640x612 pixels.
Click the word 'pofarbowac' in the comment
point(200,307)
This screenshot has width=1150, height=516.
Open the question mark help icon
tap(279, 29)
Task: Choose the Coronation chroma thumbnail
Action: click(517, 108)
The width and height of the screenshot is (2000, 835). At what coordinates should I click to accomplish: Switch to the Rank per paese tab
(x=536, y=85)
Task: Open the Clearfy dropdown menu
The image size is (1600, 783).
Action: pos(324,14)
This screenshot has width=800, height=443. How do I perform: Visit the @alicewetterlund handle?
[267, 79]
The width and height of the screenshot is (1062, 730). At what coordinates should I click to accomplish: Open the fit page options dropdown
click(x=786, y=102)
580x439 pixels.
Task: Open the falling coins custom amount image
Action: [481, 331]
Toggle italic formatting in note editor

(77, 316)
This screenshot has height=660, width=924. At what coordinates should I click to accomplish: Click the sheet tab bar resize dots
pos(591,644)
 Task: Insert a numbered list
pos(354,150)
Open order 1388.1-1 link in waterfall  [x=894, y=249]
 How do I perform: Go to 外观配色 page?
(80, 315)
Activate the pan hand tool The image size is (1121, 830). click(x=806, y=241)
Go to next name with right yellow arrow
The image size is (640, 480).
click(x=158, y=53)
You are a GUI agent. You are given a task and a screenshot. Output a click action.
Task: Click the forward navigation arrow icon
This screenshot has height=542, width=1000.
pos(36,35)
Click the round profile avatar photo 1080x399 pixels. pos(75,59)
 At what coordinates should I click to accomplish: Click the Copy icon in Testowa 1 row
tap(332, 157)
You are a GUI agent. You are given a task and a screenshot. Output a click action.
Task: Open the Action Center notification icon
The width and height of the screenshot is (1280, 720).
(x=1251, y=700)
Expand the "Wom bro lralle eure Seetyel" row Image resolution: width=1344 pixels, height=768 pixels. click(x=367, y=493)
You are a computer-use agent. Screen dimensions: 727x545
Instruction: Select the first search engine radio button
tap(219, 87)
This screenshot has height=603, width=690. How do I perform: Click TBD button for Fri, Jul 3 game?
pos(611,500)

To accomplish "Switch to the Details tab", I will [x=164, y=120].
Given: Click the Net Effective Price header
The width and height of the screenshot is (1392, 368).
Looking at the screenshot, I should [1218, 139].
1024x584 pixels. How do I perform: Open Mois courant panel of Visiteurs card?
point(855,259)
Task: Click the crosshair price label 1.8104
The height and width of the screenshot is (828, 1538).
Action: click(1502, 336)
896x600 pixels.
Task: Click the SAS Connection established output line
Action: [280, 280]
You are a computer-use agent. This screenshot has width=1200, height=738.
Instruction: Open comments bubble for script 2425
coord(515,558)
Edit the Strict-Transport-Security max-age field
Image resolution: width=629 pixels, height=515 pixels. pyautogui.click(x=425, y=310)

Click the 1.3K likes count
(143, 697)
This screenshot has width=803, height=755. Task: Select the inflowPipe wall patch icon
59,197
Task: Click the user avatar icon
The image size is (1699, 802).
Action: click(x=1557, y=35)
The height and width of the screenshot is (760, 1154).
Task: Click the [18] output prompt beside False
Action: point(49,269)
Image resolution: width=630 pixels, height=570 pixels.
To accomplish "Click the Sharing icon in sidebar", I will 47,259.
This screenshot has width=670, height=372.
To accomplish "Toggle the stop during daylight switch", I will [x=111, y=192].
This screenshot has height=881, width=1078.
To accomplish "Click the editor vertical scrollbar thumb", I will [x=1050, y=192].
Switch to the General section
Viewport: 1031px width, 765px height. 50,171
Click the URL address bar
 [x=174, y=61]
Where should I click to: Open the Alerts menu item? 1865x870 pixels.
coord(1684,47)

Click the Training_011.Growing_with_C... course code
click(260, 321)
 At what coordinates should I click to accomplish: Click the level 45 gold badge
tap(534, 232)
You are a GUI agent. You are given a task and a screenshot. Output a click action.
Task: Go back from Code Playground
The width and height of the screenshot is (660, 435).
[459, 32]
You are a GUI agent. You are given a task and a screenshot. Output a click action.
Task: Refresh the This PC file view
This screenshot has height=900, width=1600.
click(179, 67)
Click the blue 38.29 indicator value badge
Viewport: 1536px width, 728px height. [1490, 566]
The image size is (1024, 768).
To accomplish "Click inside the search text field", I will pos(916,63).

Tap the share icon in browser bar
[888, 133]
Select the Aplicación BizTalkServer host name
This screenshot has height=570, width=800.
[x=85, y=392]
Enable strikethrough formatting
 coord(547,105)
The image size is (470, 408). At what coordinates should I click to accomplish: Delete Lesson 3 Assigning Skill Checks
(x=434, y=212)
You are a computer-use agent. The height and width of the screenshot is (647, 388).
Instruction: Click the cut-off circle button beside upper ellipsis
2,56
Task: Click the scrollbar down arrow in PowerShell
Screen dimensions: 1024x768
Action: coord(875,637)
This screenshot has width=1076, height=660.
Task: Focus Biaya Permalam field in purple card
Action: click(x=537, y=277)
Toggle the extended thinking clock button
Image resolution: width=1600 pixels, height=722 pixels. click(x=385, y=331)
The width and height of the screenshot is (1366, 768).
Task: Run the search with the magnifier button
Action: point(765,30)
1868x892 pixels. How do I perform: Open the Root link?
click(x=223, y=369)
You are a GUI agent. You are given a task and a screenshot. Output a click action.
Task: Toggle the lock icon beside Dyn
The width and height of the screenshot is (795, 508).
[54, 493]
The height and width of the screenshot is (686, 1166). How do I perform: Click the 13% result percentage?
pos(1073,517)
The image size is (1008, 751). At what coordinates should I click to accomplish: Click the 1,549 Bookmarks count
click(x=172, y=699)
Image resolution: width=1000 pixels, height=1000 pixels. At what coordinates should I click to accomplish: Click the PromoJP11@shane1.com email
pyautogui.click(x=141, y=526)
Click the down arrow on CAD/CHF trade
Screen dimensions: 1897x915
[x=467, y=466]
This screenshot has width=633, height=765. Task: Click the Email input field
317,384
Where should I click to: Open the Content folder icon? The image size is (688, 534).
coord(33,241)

▶ **What to work on**: All that belongs in the answer is an exact copy of the lines from the start of the records above through the line with "pixels. click(x=367, y=493)".

▶ **Answer to this exercise**:
640x612 pixels.
Click the word 'pofarbowac' in the comment
point(200,307)
This screenshot has width=1150, height=516.
Open the question mark help icon
tap(279, 29)
Task: Choose the Coronation chroma thumbnail
Action: click(517, 108)
The width and height of the screenshot is (2000, 835). At what coordinates should I click to accomplish: Switch to the Rank per paese tab
(x=536, y=85)
Task: Open the Clearfy dropdown menu
The image size is (1600, 783).
Action: pos(324,14)
This screenshot has width=800, height=443. How do I perform: Visit the @alicewetterlund handle?
[267, 79]
The width and height of the screenshot is (1062, 730). At what coordinates should I click to accomplish: Open the fit page options dropdown
click(x=786, y=102)
580x439 pixels.
Task: Open the falling coins custom amount image
Action: [481, 331]
Toggle italic formatting in note editor

(77, 316)
This screenshot has height=660, width=924. At what coordinates should I click to accomplish: Click the sheet tab bar resize dots
pos(591,644)
 Task: Insert a numbered list
pos(354,150)
Open order 1388.1-1 link in waterfall  [x=894, y=249]
 How do I perform: Go to 外观配色 page?
(80, 315)
Activate the pan hand tool The image size is (1121, 830). click(x=806, y=241)
Go to next name with right yellow arrow
The image size is (640, 480).
click(x=158, y=53)
You are a GUI agent. You are given a task and a screenshot. Output a click action.
Task: Click the forward navigation arrow icon
This screenshot has height=542, width=1000.
pos(36,35)
Click the round profile avatar photo 1080x399 pixels. pos(75,59)
 At what coordinates should I click to accomplish: Click the Copy icon in Testowa 1 row
tap(332, 157)
You are a GUI agent. You are given a task and a screenshot. Output a click action.
Task: Open the Action Center notification icon
The width and height of the screenshot is (1280, 720).
(x=1251, y=700)
Expand the "Wom bro lralle eure Seetyel" row Image resolution: width=1344 pixels, height=768 pixels. click(x=367, y=493)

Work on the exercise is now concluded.